Primeiro, ao disputar — ou melhor, ao tentar disputar —, Renan Calheiros não perdeu nada. Ao contrário, mostrou que está vivo e que, diferentemente de senadores que foram soterrados pela implacabilidade dos eleitores, permanece no centro do debate em Brasília, inclusive disputando o Senado. Não fosse a ação do governo, que talvez tenha se assustado com a proximidade entre o alagoano e o petismo, poderia ter sido eleito.
Segundo: Onyx Lorenzoni não derrotou Renan Calheiros. O governo, com sua estrutura ampla, venceu o senador emedebista. Vários senadores estão à espera de algum benefício. Jorge Kajuru e José Antônio Reguffe não querem nada? É provável. Mas há muitos que querem alguma coisa — grande, média ou pequena. Mas alguma coisa. Cargos para aliados, possíveis negócios (católicos ou não) e recursos para seus Estados.

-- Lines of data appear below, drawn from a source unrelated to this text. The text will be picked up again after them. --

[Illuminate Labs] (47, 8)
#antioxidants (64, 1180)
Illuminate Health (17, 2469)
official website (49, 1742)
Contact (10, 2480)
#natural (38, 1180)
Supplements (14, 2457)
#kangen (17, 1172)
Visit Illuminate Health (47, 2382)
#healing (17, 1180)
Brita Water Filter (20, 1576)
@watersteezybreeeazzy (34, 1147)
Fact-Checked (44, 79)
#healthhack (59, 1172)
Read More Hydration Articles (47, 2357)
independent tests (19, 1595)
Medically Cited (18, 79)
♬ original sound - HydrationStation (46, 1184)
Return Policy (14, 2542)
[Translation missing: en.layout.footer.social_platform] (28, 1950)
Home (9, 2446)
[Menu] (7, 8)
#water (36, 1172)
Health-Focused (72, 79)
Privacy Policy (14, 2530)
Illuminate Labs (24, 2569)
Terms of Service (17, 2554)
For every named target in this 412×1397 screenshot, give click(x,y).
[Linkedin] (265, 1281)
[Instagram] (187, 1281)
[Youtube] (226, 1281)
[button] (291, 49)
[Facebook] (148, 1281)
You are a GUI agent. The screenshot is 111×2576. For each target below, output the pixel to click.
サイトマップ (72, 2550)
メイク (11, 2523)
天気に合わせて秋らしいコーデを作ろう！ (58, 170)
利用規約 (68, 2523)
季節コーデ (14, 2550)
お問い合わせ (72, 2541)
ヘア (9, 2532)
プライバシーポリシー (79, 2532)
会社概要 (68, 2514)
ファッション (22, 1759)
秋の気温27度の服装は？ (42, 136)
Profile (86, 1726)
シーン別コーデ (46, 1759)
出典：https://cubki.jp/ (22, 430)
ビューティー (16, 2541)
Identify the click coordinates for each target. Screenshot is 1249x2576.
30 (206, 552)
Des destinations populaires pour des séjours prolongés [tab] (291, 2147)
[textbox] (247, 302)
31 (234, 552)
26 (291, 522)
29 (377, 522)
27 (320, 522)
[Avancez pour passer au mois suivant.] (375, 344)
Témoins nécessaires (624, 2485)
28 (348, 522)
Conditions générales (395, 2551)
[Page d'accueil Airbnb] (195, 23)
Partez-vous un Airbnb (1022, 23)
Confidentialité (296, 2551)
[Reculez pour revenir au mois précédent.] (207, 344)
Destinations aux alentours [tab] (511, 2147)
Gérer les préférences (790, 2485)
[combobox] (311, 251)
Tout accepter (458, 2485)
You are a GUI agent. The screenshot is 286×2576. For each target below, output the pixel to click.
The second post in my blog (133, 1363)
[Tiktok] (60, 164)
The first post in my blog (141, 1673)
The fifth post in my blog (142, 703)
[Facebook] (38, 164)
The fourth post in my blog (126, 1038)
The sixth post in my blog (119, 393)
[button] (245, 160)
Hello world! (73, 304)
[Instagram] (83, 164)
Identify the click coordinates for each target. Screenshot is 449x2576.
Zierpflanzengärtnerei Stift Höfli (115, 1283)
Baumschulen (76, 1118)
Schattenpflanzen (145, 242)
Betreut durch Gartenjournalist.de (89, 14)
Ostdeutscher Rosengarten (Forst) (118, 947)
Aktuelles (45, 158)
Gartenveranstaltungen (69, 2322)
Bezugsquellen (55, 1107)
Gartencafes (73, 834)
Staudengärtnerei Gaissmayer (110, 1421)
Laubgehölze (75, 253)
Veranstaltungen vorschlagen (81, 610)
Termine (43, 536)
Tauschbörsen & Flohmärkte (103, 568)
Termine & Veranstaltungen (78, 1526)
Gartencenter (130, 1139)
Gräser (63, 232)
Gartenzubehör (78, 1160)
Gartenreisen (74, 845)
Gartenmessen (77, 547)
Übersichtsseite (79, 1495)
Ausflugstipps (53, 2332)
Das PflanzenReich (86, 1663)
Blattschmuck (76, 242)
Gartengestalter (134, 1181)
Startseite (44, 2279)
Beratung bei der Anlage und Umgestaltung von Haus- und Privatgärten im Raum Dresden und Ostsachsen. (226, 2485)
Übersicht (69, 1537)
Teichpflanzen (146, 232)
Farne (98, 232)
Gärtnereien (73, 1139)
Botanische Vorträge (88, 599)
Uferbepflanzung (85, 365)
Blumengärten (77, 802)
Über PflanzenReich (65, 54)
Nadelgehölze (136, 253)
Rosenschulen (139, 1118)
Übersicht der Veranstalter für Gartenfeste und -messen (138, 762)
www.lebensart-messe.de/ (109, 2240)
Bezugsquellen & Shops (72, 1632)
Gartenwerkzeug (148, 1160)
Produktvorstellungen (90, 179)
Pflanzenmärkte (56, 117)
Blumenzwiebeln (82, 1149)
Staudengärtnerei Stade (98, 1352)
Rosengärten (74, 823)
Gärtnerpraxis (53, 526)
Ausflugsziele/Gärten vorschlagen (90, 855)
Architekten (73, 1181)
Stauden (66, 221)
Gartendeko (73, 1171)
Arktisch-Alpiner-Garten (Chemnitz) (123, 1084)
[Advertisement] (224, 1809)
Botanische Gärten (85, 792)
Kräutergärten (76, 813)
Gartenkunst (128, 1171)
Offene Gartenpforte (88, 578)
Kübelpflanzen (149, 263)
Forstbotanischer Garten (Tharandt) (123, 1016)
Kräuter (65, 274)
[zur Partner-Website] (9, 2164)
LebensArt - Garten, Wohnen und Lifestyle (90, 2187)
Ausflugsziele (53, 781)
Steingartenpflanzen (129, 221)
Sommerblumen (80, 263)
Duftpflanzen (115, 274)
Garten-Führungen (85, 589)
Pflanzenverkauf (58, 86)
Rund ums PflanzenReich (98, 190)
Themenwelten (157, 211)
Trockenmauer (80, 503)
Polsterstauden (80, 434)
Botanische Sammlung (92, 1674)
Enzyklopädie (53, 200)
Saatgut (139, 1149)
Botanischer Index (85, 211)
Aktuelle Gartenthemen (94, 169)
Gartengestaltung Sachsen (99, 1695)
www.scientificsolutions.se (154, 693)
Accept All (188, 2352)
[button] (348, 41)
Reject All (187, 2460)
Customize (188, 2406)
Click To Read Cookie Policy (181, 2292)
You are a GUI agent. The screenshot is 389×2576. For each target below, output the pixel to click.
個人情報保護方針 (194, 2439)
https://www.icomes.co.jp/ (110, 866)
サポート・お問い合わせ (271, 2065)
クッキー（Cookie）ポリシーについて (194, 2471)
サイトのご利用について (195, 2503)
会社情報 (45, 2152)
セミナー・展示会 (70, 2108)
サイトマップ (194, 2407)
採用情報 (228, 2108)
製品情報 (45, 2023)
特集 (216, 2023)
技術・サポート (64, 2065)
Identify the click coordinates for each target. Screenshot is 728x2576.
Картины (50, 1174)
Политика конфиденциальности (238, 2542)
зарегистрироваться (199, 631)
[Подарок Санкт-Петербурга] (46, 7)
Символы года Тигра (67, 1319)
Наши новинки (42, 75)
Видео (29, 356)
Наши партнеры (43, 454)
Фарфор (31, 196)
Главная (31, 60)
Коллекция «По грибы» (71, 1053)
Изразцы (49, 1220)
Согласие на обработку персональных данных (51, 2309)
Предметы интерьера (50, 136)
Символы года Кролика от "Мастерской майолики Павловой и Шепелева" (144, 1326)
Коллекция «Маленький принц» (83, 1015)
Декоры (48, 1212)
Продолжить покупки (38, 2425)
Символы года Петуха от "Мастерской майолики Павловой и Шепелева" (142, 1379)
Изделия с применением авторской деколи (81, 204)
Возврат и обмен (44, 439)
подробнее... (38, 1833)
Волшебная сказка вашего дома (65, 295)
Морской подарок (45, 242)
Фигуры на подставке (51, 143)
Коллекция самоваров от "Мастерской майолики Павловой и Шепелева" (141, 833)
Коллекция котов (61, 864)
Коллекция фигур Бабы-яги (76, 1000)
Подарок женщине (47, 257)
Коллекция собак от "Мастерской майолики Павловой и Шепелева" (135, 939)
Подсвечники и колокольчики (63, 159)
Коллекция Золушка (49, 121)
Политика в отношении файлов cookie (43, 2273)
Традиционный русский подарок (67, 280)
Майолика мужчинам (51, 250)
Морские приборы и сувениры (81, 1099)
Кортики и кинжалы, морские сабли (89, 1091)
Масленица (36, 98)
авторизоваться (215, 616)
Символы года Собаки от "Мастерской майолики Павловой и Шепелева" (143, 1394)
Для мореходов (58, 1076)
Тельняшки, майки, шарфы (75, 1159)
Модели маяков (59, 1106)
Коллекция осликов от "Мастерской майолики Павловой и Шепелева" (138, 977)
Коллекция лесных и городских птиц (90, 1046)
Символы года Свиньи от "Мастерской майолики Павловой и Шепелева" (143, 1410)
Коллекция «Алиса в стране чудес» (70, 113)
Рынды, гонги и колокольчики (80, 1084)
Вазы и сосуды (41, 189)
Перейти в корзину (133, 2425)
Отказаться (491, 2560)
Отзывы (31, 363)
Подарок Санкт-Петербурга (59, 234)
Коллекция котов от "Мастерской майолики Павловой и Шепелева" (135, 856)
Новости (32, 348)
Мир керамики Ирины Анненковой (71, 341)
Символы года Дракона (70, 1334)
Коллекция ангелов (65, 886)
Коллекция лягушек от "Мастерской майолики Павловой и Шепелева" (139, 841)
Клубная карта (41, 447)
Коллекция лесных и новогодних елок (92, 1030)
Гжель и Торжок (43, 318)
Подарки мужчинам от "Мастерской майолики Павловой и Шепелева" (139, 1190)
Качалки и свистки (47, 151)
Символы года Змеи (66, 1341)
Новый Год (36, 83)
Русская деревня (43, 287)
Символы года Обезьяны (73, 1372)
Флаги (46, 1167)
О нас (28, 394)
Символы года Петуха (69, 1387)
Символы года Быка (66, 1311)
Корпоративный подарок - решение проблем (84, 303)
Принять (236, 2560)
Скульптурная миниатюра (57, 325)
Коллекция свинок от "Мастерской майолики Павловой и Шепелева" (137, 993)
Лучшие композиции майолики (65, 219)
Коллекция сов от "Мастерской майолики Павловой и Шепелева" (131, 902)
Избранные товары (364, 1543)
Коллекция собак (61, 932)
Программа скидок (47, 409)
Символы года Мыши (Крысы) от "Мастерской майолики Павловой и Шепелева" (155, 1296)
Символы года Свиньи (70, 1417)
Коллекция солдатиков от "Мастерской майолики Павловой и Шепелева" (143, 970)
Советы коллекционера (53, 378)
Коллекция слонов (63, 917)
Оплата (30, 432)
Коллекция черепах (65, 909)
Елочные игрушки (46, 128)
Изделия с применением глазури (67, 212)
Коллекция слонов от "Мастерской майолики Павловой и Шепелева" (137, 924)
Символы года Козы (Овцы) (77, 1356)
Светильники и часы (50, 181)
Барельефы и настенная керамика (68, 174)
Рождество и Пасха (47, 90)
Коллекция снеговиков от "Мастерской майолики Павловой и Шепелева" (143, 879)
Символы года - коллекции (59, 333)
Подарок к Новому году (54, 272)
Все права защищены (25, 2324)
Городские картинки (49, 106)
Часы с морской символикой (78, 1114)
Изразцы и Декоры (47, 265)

Terceiro: as redes sociais, ainda que influentes, não “arrasaram” Renan Calheiros. A imagem do senador está corroída e, ainda assim, ele permanece influente em Brasília e foi reeleito em 2018. Insistindo: o que decidiu a favor de Davi Alcolumbre foi a ação direta, nada sutil, do governo, personificado na figura de Onyx Lorenzoni. O governo deu o seu recado: não conseguiu eleger o presidente da Câmara dos Deputados — engoliu com habilidade, descendo entre quadrado e redondo, Rodrigo Maia, do DEM — mas elegeu o presidente do Senado.
Quarto: o voto de Flávio Bolsonaro, declarado publicamente em Davi Alcolumbre, não levou à renúncia de Renan Calheiros. Foi o pretexto encontrado pelo perspicaz senador para desistir. Sua mensagem é cartesiana: perdi para o governo, lógico sou “forte” e não “fraco”. Ninguém, de fato, perde para Davi Alcolumbre e, também, Onyx Lorenzoni.
Quinto: por ter um filho governador, em Alagoas, e por senador, com aliados em vários Estados, Renan Calheiros não romperá com um governo que está começando. Só um amador faria isto. Na política o que se diz, inclusive na imprensa, é o conveniente. Na prática, o que se faz é outra coisa. O homem de Murici vai fingir amuo, tão bom ator quanto Marlon Brando e Christian Bale (transcendental e até sobrenatural como Dick Cheney no filme “Vice”), para retirar o maior proveito possível. Ele e Bolsonaro, que nada tem de tolo (é o Lula da direita), sabem disso e vão encontrar um denominador comum. Ninguém deve estranhar se, ao longo do tempo, Renan Calheiros se tornar uma espécie de presidente informal do Senado — auxiliando Bolsonaro com a mestria que Davi Alcolumbre (ganha um creme de murici do Bapi quem pronunciar sem titubear o nome do senador) não tem, mas talvez, um dia, adquira.
Sexto: com a vitória do governo, estranhamente o Senado, longe ficar maior, ficou menor. Tornou-se uma espécie de ministério do governo de Bolsonaro.
Sétimo: com Alcolumbre, ficou-se com a impressão de que a “ética” venceu. Se Jorge Kajuru e Reguffe, que são decentes, acreditam nisto, por conveniência ou não, começaram mal, muito mal. Por ser mais sanguíneo, Kajuru, sobretudo, vai se decepcionar rapidamente.